C’est dans les souterrains que je remue le ciel
The etymology of the word ‘clivota’ is shrouded in mystery, hovering somewhere in the geographical and cultural limbo between Slovakia and Romania – possibly lurking in the eerie mist of a Dario Argento landscape. ‘Clivota’ echoes the Baudelairian concept of ‘spleen,’ yet it carries a more nonchalant air. A quaint translation renders it as “she blinked,” a phrase that seems to encapsulate an embrace of existential ennui, tinged with a certain indolent grace.
Lila Ehjä embraces the concept with her stunning new gothic-laden darkwave album Clivota, addressing the questions, nuance and experience of mundane existence through poetic writing.
“Writing songs is my way to transform the trivial banality of everyday life and observe it through the swirls of my brain,” she says.
The album commences with Intro Vague, setting the tone and establishing the thematic essence of the entire work. The lyrics, ‘Le vague à l’âme, je le creuse à la pelle. C’est dans les souterrains que je remue le ciel’, translate to ‘the soul is lost, I dig it with a shovel. It is in the underground that I move the sky’. This translation, while somewhat rough in English, poetically conveys a deep introspection and a transformative journey from the depths of the soul to the vastness of the sky.
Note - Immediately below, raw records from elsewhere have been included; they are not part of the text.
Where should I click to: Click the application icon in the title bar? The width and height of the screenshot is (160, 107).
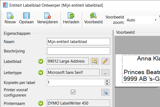coord(5,5)
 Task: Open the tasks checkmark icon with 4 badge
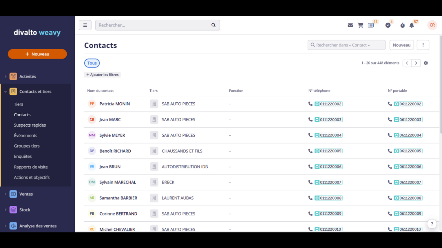click(x=388, y=25)
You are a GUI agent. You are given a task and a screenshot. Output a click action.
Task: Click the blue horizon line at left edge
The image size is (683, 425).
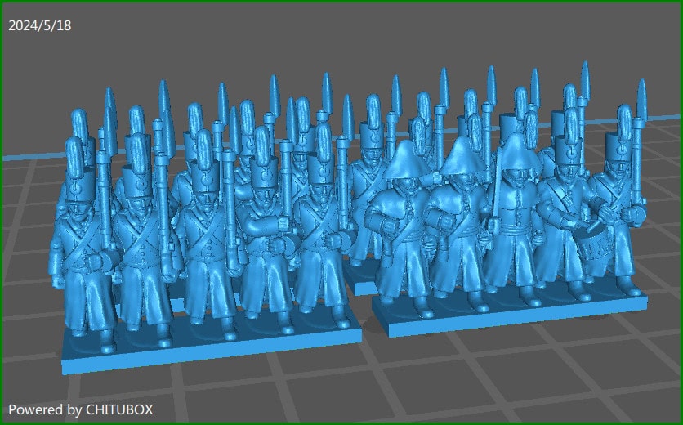pos(25,155)
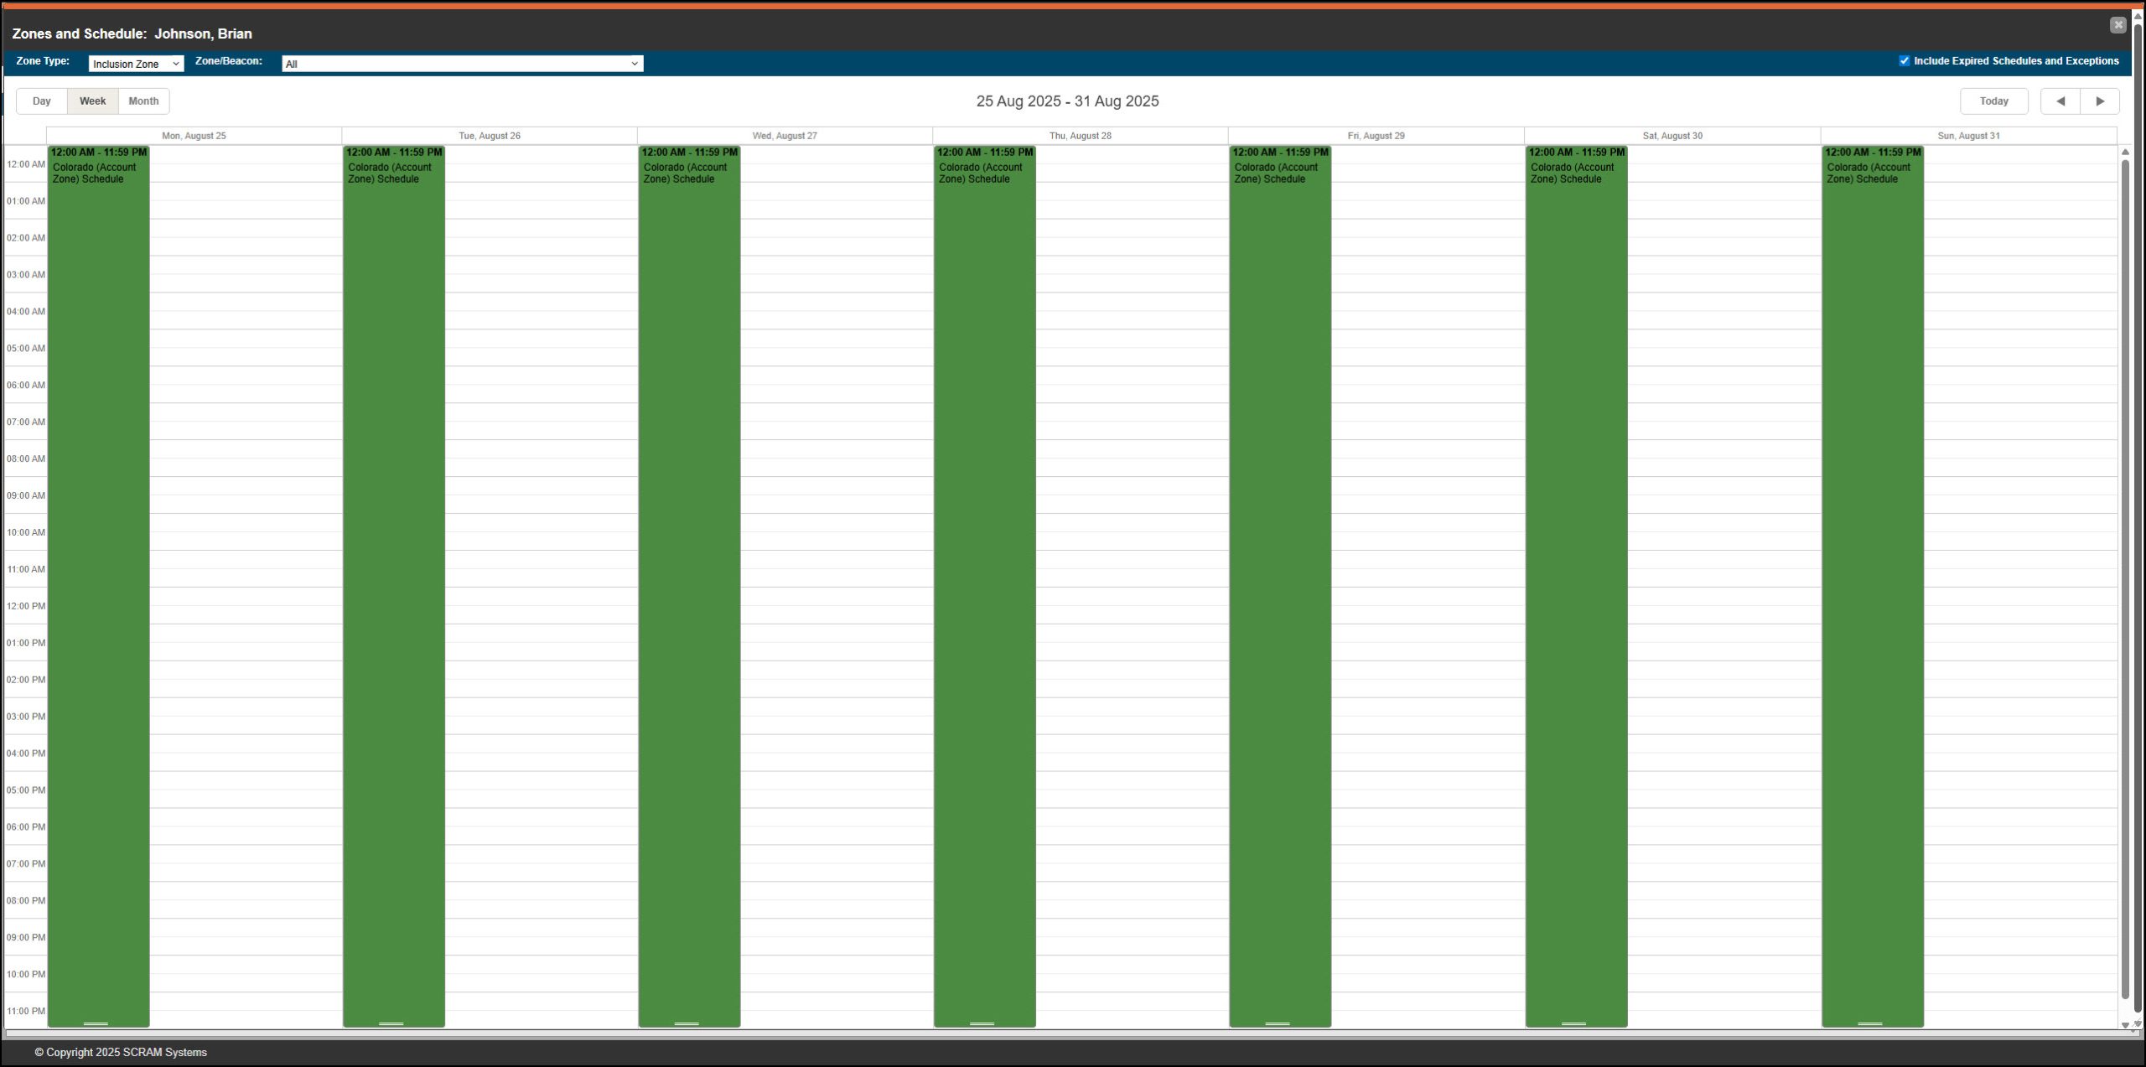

The Book is a cover of Nitzer Ebb, from their first demo tape in 1983. “I love this band and EBM in general, and this track in particular because I was listening to it a lot at that time, I just love it,” Ehjä gushes. “And I really like the demos of 80’s groups, they exude the charm of a group which created something new, because that was the case at the time.”
For Ehjä, Clivota encompasses a ‘feeling of evanescent sadness – though not necessarily unpleasant. It is a kind of gentle melancholy, of reverie too, it is like another world which we access by entering into ourselves.” Following the opening track, the album transitions into the more tumultuous Ghost Love. It surges forward with a New Wave beat, reminiscent of the Go-Gos, but with a darker, minor chord twist, evoking the aura of a haunted house. Ehjä’s vocals then enter the scene, ethereal yet assertive, imbued with a spectral, haunting quality that perfectly complements the song’s eerie dynamism.
Rust stands as a dark anthem to misanthropy, offering a vivid journey through a shadowy, liminal space. It’s in this in-between world that the song weaves its narrative, a stark and tangible exploration of disillusionment. Amidst the gloom, however, emerges a powerful beacon of light, creating a striking contrast that illuminates the depths of its introspection. Trigger moves into a slower pace, with ringing echoes and groaning basslines reminiscent of Pornography-era Cure, her voice wavering between heaven and hell. Worship hops back into frenetic EBM territory, its cacophony furiously churning through a melange of emotion.
Noyades is a haunting ode to Ophelia, the emblematic figure caught in a perpetual state of suspension between two realms of existence. The song captures the essence of her tragedy, reflecting the limbo she occupies—hovering between life and death, reality and myth. It’s a poignant portrayal of her ethereal presence, suspended in an eternal, melancholic dance with the waters. Oudrone, Ehjä quips, is the result of two hours of a free synth and Moog practice with artist and friend Luz Leon Noire.
Listen to the album below:
Clivota is out now via CROUX Records on CD and LP, distributed by MODULOR.
Lila Ehjä’s release party will take place on Feb. 9, 2024, at Mecanique Ondulatoire (Paris), with a show in collaboration with the performer Urferaqua.